■ Task requirements: Set down exactly, from the records below, the line with "This screenshot has width=1679, height=945." through the line with "The height and width of the screenshot is (1078, 1971).", and nothing else.

■ Data for analysis:
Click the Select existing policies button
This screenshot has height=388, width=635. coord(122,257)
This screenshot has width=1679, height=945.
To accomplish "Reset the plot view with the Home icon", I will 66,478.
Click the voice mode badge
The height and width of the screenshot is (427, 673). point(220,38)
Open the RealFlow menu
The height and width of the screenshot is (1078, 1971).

--

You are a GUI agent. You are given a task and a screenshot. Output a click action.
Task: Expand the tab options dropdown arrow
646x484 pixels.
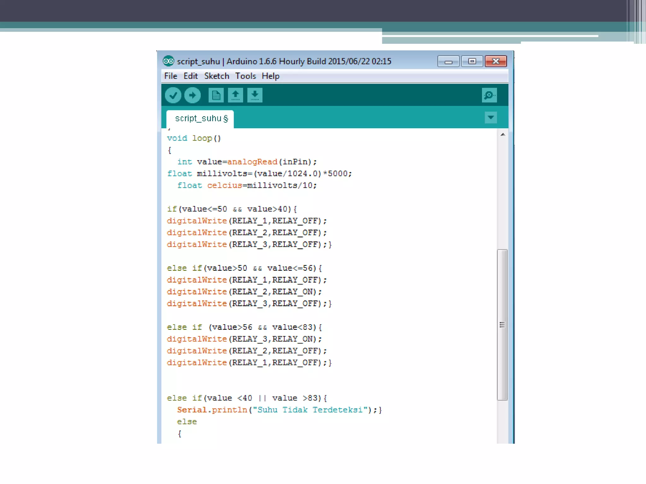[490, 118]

* * *

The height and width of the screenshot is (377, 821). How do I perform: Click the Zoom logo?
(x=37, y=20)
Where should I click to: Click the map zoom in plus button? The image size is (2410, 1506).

■ Written response:
This screenshot has width=1679, height=945.
To accomplish "Reset the plot view with the Home icon", I will 66,478.
Click the voice mode badge
The height and width of the screenshot is (427, 673). point(220,38)
Open the RealFlow menu
The height and width of the screenshot is (1078, 1971).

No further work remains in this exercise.